Austrian artist and curator

Bernhard Cella (born 1969 in Salzburg) is an Austrian artist and curator.

==Academic career==
Cella studied at the Academy of Fine Arts Vienna with Erich Wonder, the University of Arts and Industrial Design Linz with Herbert Lachmayer and the Hochschule für bildende Künste Hamburg. Cella was a researcher in the Center of Art and Knowledge Transfer at the University of Applied Arts Vienna and led the project 'NO ISBN' which investigated Austrian art publications with and without ISBN. In 2015 he left the university to continue his research with the project 'Behind No-ISBN' at the independent Research Institute for Arts and Technology.

==Work==
Cella is an advocate of artist books as a medium and has curated numerous exhibitions with and about artist books.

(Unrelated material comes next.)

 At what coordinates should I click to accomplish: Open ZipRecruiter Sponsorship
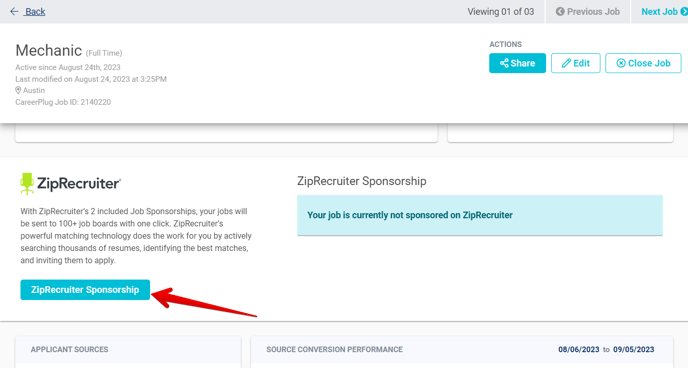(x=85, y=290)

He has stated that a good art book can replace a visit to a museum, because it offers many possibilities for discourse and experimentation.

With projects like Collecting Books, Salon für Kunstbuch or Kunstbuch*Kompass, he changes the perception of the viewer towards the books that are included in the project. He often uses unusual re-arrangements to disorient the viewers in their viewing habits. His works shift modes of production and distribution of current forms of visual art; in this way he operated as a businessman-artist, who transcends the barriers between business and art. He has made artworks that operate also as a fashion studio, a hotel and a museum shop.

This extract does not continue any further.